Obsidian Finance Group, LLC; Kevin D. Padrick, Plaintiffs–Appellants, v. Crystal Cox, Defendant–Appellee.
This case requires us to address a question of first impression: What First Amendment protections are afforded a blogger sued for defamation? We hold that liability for a defamatory blog post involving a matter of public concern cannot be imposed without proof of fault and actual damages.
Kevin Padrick is a principal of Obsidian Finance Group, LLC (Obsidian), a firm that provides advice to financially distressed businesses. In December 2008, Summit Accommodators, Inc. (Summit), retained Obsidian in connection with a contemplated bankruptcy. After Summit filed for reorganization, the bankruptcy court appointed Padrick as the Chapter 11 trustee.

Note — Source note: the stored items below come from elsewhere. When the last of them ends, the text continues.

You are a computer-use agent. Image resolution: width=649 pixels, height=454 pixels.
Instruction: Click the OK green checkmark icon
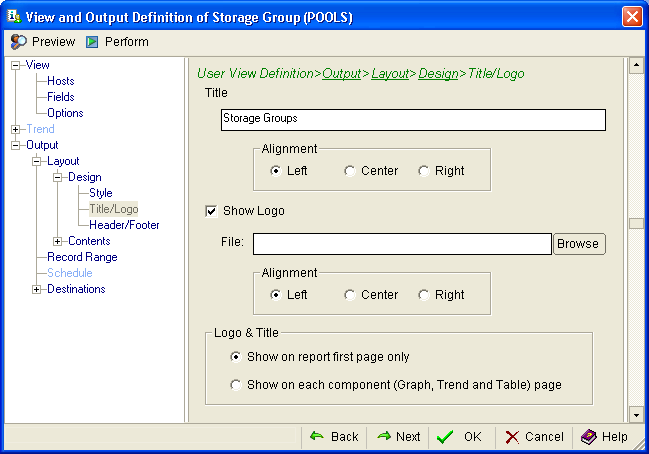446,437
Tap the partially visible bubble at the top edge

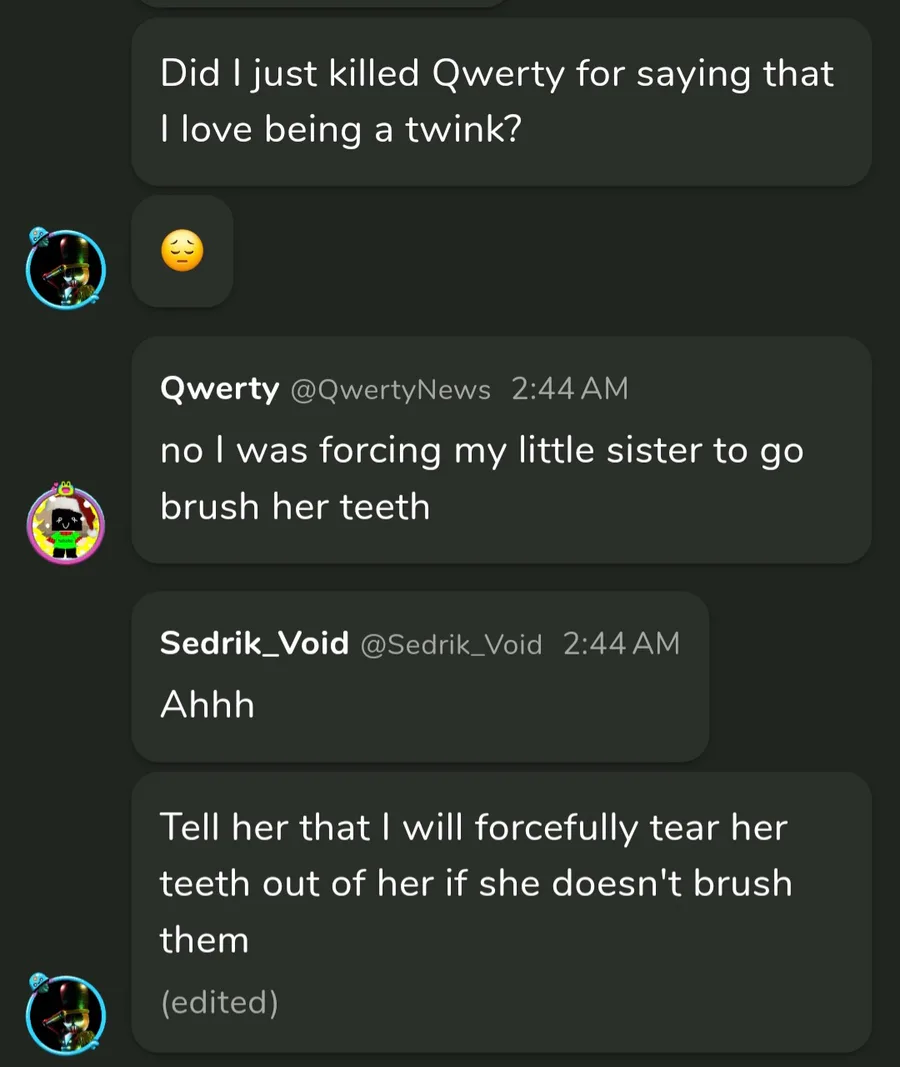pos(320,4)
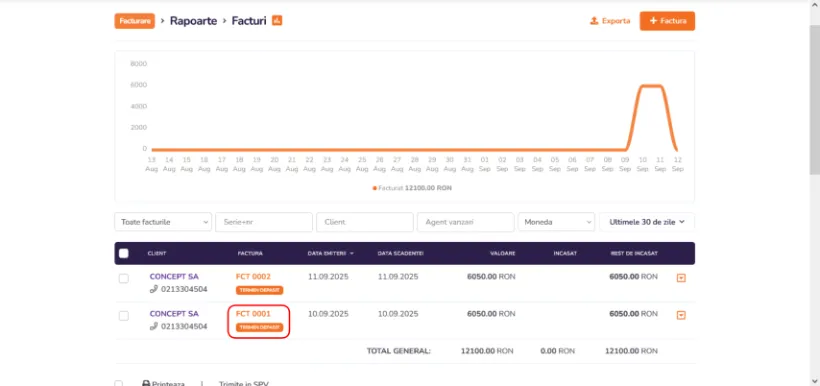Click the Data emiterii sort arrow
Screen dimensions: 820x386
[352, 254]
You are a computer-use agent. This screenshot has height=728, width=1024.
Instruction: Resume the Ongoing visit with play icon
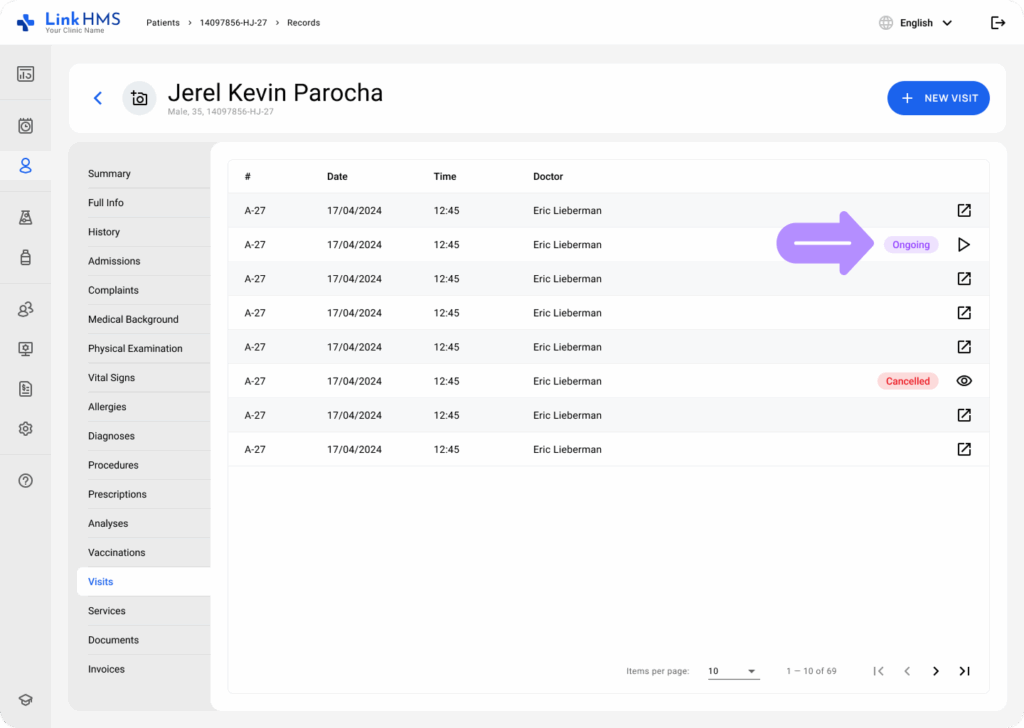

Because Summit had misappropriated funds from clients, Padrick's principal task was to marshal the firm's assets for the benefit of those clients.
After Padrick's appointment, Crystal Cox published blog posts on several websites that she created, accusing Padrick and Obsidian of fraud, corruption, money-laundering, and other illegal activities in connection with the Summit bankruptcy. Cox apparently has a history of making similar allegations and seeking payoffs in exchange for retraction. See David Carr, W hen Truth Survives Free Speech, N.Y. Times, Dec. 11, 2011, at B1. Padrick and Obsidian sent Cox a cease-and-desist letter, but she continued posting allegations. This defamation suit ensued.
The district court held that all but one of Cox's blog posts were constitutionally protected opinions because they employed figurative and hyperbolic language and could not be proved true or false. Obsidian Fin. Grp., LLC v. Cox, 812 F.Supp.2d 1220, 1232–34 (D.Or.2011). The court held, however, that a December 25, 2010 blog post on bankruptcycorruption.com made “fairly specific allegations [that] a reasonable reader could understand ․ to imply a provable fact assertion”—i.e., that Padrick, in his capacity as bankruptcy trustee, failed to pay $174,000 in taxes owed by Summit. Id. at 1238. The district judge therefore allowed that single defamation claim to proceed to a jury trial. The jury found in favor of Padrick and Obsidian, awarding the former $1.5 million and the latter $1 million in compensatory damages.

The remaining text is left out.